Content starts

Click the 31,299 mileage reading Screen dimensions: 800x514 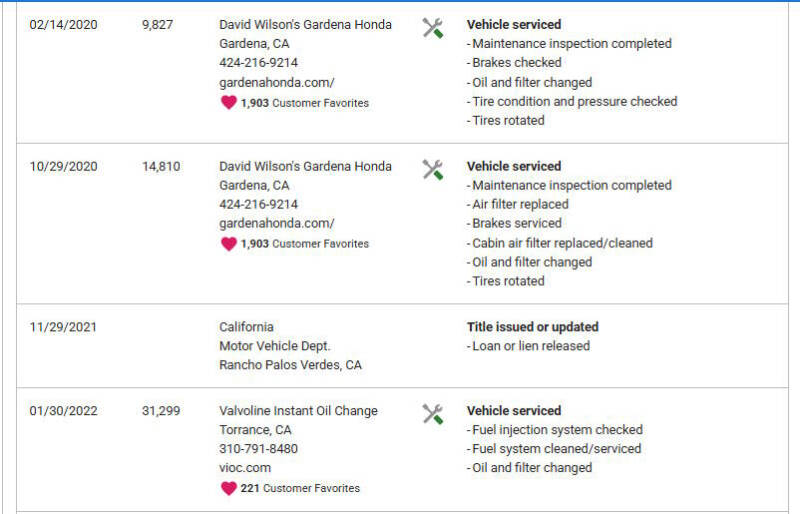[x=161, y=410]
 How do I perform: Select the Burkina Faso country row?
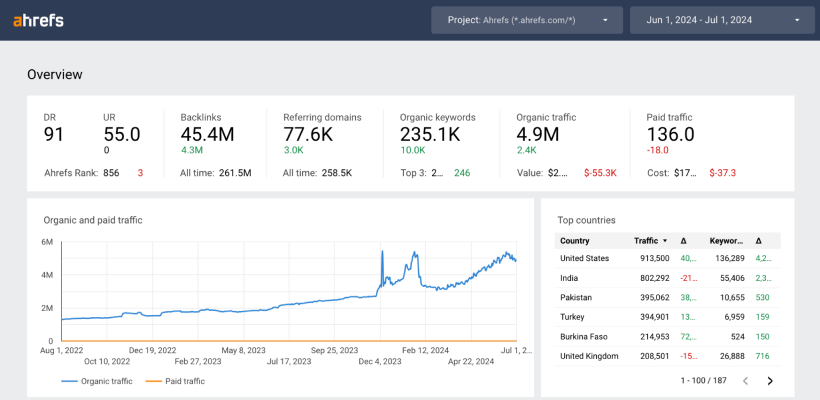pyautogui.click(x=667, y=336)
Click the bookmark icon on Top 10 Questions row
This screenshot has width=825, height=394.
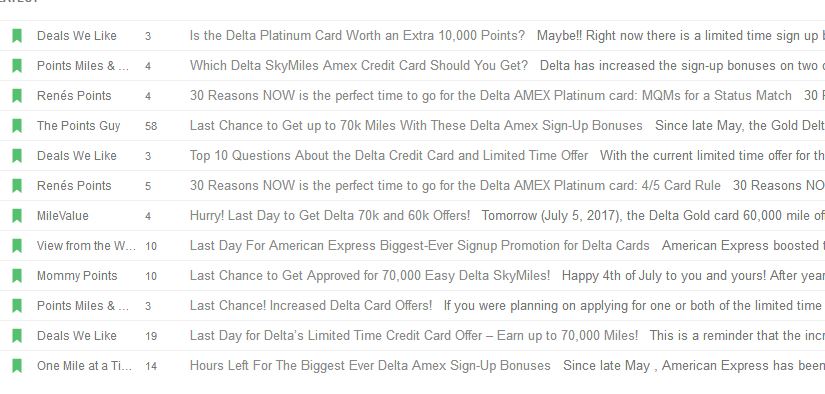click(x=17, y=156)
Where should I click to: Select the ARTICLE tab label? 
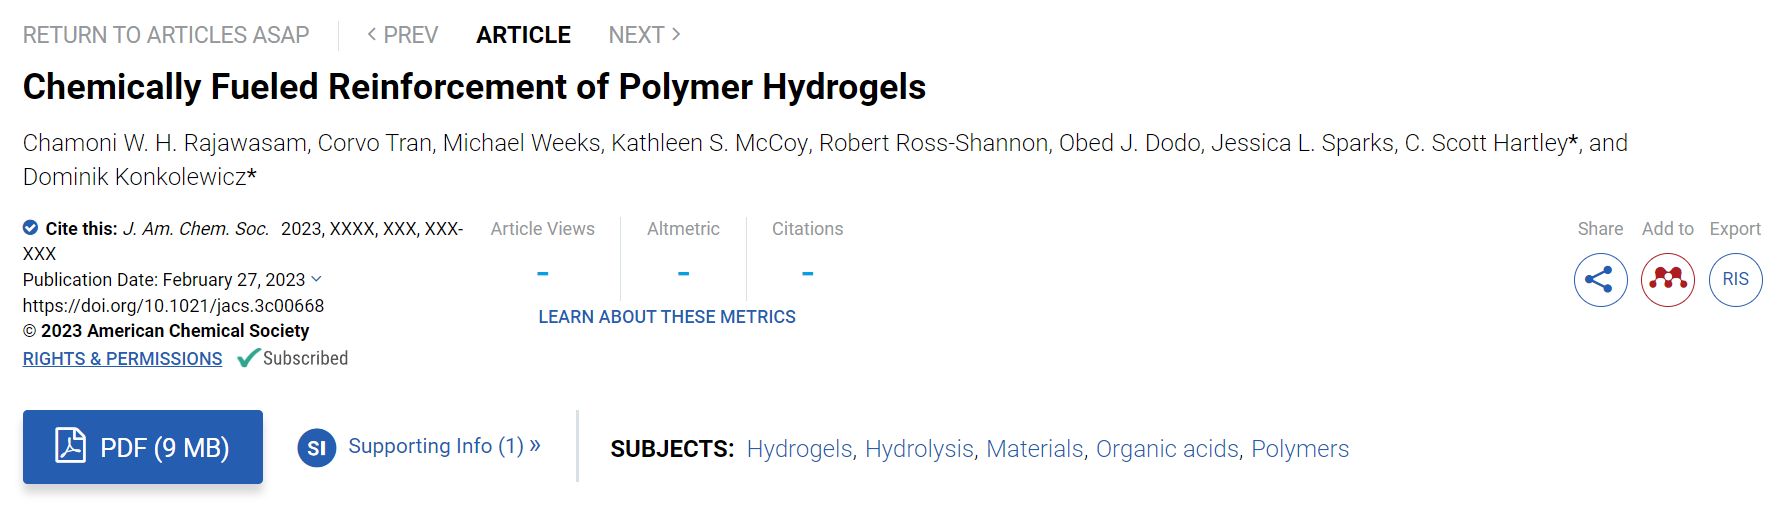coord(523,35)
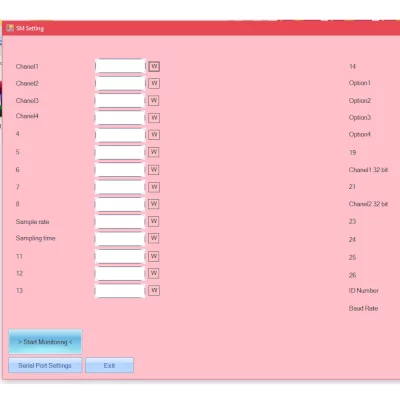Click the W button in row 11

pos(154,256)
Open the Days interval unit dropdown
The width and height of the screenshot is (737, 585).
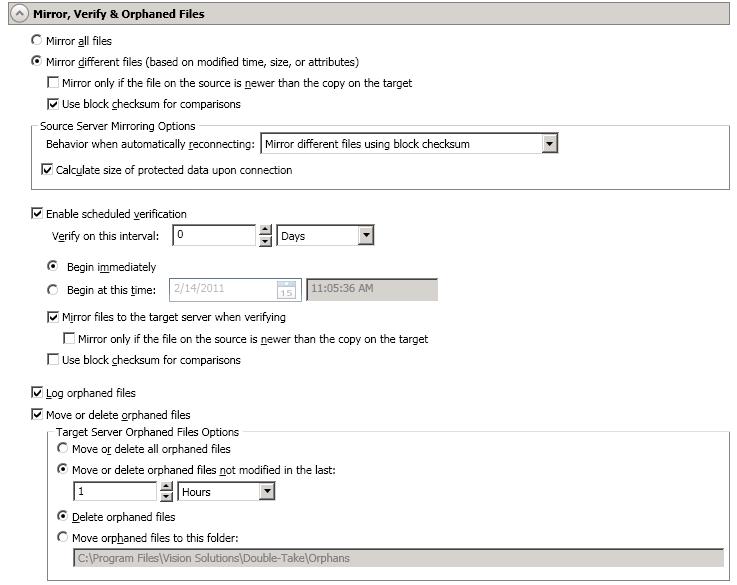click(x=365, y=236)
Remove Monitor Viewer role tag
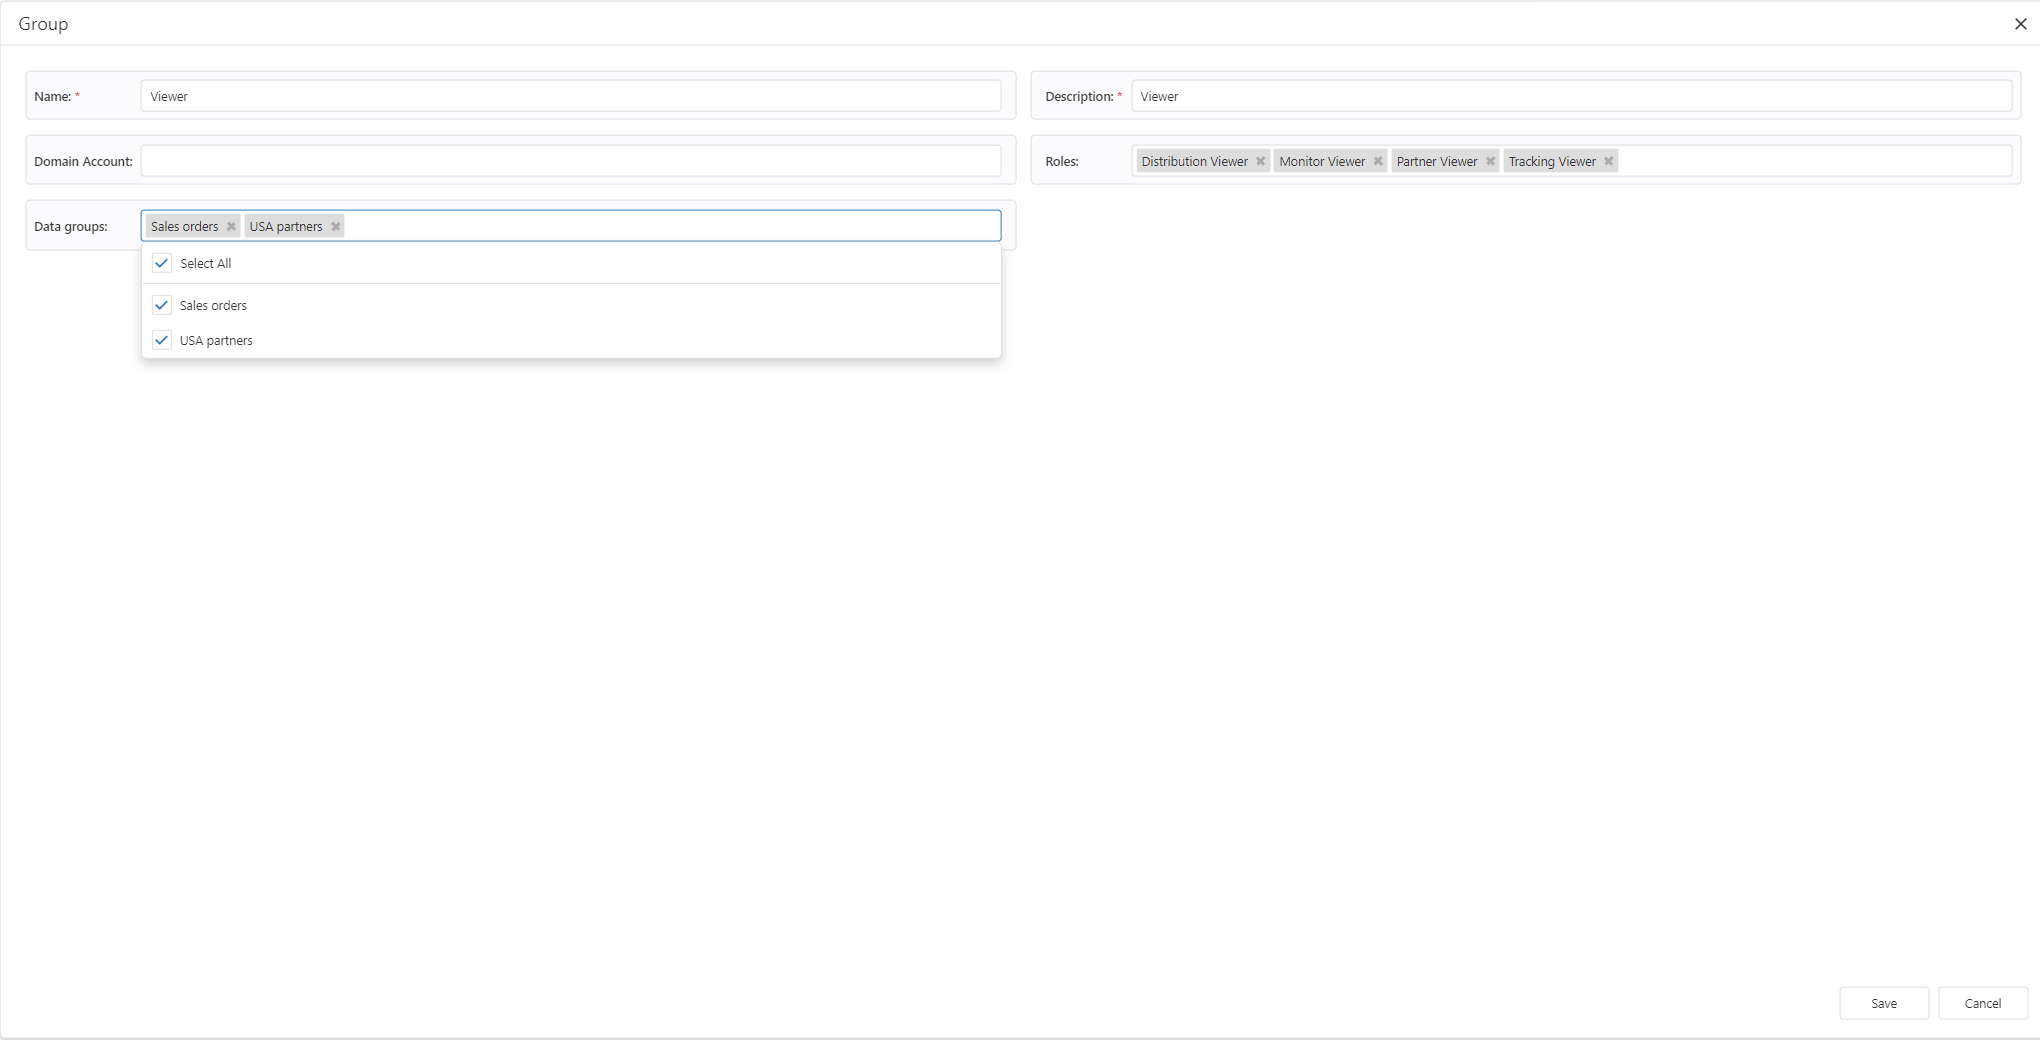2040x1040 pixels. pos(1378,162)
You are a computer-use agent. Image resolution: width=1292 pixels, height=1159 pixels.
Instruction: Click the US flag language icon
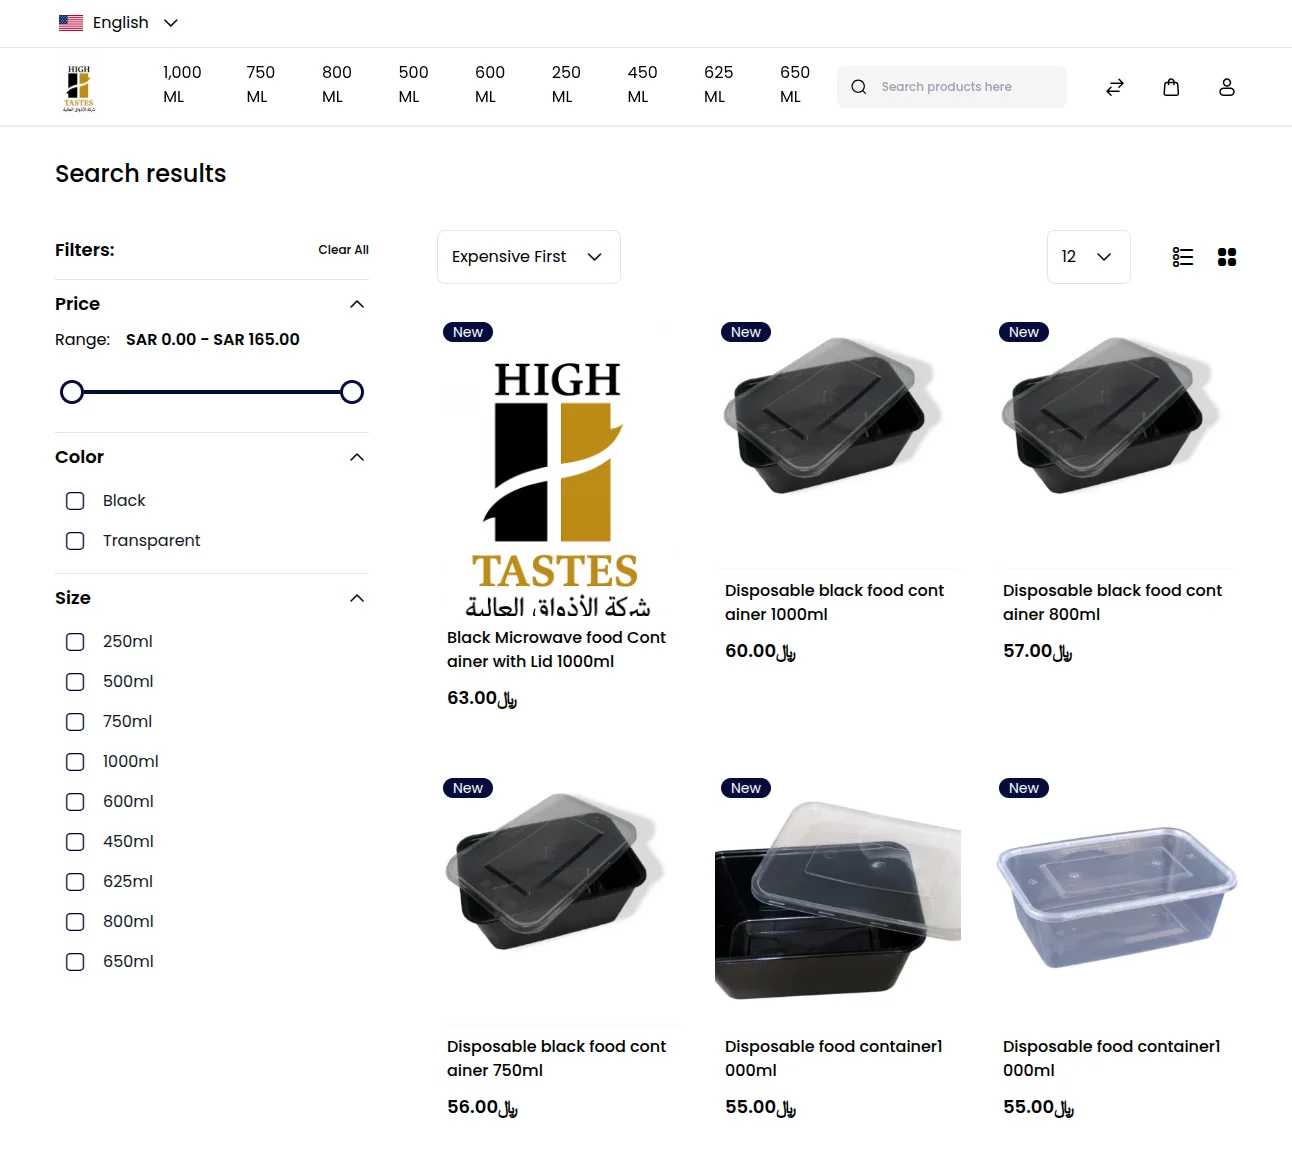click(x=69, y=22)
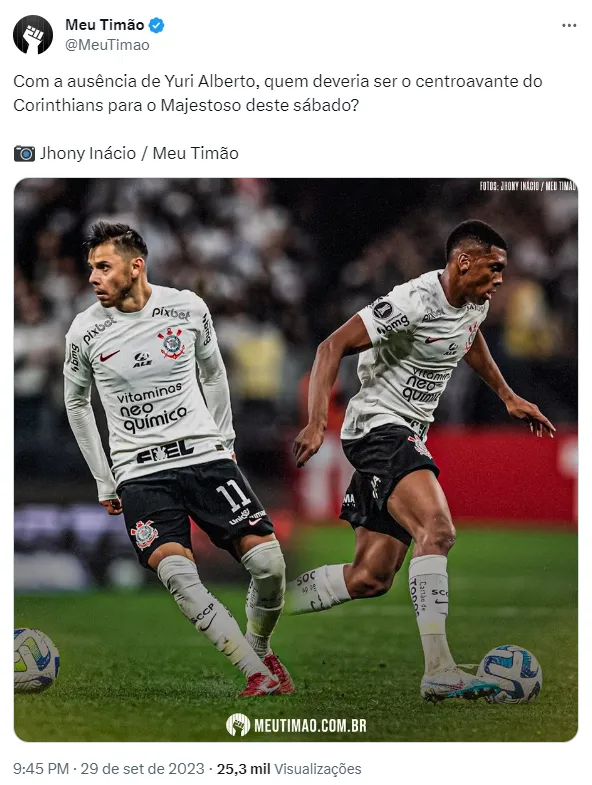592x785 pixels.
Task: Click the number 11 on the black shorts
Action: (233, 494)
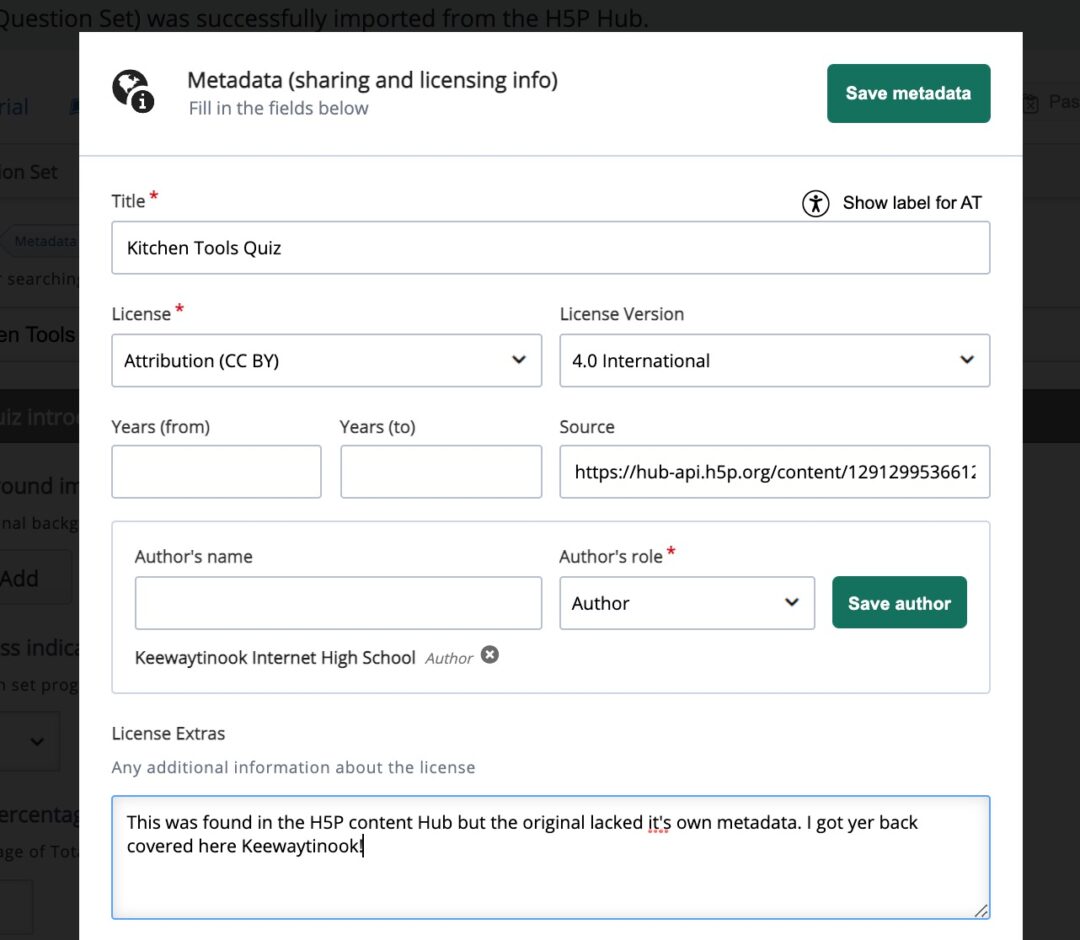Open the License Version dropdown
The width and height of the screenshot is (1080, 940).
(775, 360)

Content ends

Would you set down only the lines above from the line with "How do I perform: Select" to the line with "Open the Days interval unit dropdown", both included, exactly as they stand and without the pictures?

Solution for this task:
 How do I perform: Select the Burkina Faso country row?
pyautogui.click(x=667, y=336)
Click the bookmark icon on Top 10 Questions row
This screenshot has width=825, height=394.
click(x=17, y=156)
Where should I click to: Select the ARTICLE tab label? 
coord(523,35)
Click the W button in row 11

pos(154,256)
Open the Days interval unit dropdown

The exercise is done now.